Featured in Integrated Healthcare Executive
In Philadelphia, public health officials can track the rate of COVID-19 vaccinations by ZIP code, age, race and gender by capturing demographic data at the point of registration. It’s a move that helps officials pinpoint inequalities in vaccinations by neighborhood and population and tailor intervention efforts to help eliminate gaps in care.
However, the city has no way to track residents who are vaccinated outside city limits. While Philadelphia’s data-based view is imperfect, it demonstrates the importance of a complete and trusted patient record in supporting efforts to erase health inequities.
Demographic Data Matter
During the early months of the pandemic, we saw the impact of a limited data view on COVID-19 testing and treatment. The Centers for Disease Control & Prevention (CDC) discovered that social determinants of health (SDOH), such as: access to education, economic stability and access to stable housing, significantly affect COVID-19 risks and health outcomes.
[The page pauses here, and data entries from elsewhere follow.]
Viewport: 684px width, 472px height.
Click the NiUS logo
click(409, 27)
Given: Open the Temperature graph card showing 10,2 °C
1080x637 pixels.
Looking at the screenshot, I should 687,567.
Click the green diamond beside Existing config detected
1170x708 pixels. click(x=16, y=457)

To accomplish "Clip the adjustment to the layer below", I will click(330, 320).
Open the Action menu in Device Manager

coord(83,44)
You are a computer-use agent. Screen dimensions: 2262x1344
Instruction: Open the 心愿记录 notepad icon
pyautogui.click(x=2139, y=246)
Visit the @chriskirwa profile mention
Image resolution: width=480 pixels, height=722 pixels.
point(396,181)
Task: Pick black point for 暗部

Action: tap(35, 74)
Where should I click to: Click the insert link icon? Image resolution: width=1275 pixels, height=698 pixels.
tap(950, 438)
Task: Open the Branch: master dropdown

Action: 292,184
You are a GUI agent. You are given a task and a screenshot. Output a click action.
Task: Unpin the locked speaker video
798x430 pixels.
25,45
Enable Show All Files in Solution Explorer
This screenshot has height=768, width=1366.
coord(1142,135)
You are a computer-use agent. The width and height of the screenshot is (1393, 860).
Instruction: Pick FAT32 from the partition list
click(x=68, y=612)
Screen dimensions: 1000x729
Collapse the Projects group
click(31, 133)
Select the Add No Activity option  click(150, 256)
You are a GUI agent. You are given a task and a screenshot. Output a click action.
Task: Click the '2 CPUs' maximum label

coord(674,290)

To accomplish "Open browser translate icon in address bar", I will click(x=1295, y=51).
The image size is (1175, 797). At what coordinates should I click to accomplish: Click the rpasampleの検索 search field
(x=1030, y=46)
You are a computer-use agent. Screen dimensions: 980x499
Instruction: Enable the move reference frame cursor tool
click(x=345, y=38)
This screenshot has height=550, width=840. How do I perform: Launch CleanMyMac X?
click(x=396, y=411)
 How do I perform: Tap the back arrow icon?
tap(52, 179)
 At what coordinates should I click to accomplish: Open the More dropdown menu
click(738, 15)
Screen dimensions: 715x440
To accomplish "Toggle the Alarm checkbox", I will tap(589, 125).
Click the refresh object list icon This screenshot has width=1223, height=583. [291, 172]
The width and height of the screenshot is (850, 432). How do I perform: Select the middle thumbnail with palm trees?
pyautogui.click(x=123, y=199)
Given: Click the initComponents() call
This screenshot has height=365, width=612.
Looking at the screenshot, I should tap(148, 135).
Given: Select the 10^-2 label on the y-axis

Discrimination against racial and ethnic groups also was a key determinant in who was tested for the virus and, if they were to get sick, the severity of their symptoms, the CDC found.
In Chicago, for example, Black residents disproportionately suffered from the virus. CDC data shows that Black residents accounted for 36% of COVID-19 cases and 52% of deaths during the first two months of the pandemic, yet they comprise just 30% of the city’s population. In the state of Washington, 31% of the state’s COVID-19 cases initially affected Latinos, who comprise just 13% of the state’s population. Factors that have contributed to these and other health disparities in Washington, such as who gets access to the vaccine, include lack of trust in the health care system and the vaccine.
The ability to identify health inequities is crucial to closing gaps in care—and not just during a crisis. To do so, public health organizations, providers and health plans must have access to demographic data that is accurate, timely and complete. This includes patients’ addresses, including ZIP code; phone number; race and ethnicity; age; and gender.
But, breakdowns in demographic data capture are common. During the first months of COVID-19, when outpatient testing sites were set up quickly and hospitals and urgent care centers received a deluge of requests, a number of tests were missing patient contact information. For about half of COVID-19 cases nationally, information regarding race and ethnicity were unavailable. Errors in demographic data capture also were common.
These discrepancies make it difficult not only to contact patients with their test results, but also to determine who is sick and where. They also impede efforts to direct the right resources to the right communities to strengthen access to care and health outcomes for all.
Creating Equitable Access With Data
How can health care’s key stakeholders level the playing field when it comes to health care access? It starts by ensuring stakeholders across the continuum have the right data to assess where gaps in access exist and the types of interventions that are most likely to make an impact. Contact data also is essential for follow-through and continued engagement, now and after the pandemic is over.
To build a more solid data foundation, here are three approaches health care leaders should consider.
1. Bolster data collection requirements. Requirements that providers collect and submit data around race and ethnicity are less likely to be followed when these orders are not enforced. That’s a scenario Pennsylvania found itself in this past February, when lack of enforcement meant health officials had an incomplete picture of inequities related to vaccine distribution. For data collection requirements to “stick,” the consequences for failing to follow through must be clear, and officials must commit to enforcement.
2. Enrich demographic data with lifestyle data. When providers and health plansinvest in software that provides insight into social determinants of health such as economic stability, access to stable housing and reliable transportation, and education level, they gain a more nuanced view of the patient. They also heighten their understanding of the factors and behaviors that increase health risk and the resources needed to improve health for specific individuals and populations.
For example, one Midwest health system’s investment in data enrichment software provides the basis for highly personalized digital health experiences that help consumers access expert advice through online channels. Consumers also are paired with apps and chatbots that they can use to monitor and manage their conditions. When data points to issues of concern, clinicians can connect with patients in real time to offer informed support.
3. Invest in data analytics that pull deeper insight from consumers’ clinical, financial and demographic data. This positions health care organizations to pinpoint which individuals and populations are in danger of adverse health outcomes and determine how to most effectively deploy resources.
For example, one large health system in the Southwest uses predictive analytics to look for patterns in consumer behavior predict consumers’ health care needs. During the pandemic, data scientists use this data to forecast when the system will experience a surge, which facilities patients will go to, and how to adjust staffing and supply chain to meet consumer demand. Key to the organization’s approach: development of a single patient identifier for each of the system’s 7 million patients.
In Conclusion
By bolstering capabilities for data capture, enrichment and analysis, health care stakeholders become better positioned to address and eliminate inequities in health care access and care that threaten vulnerable populations.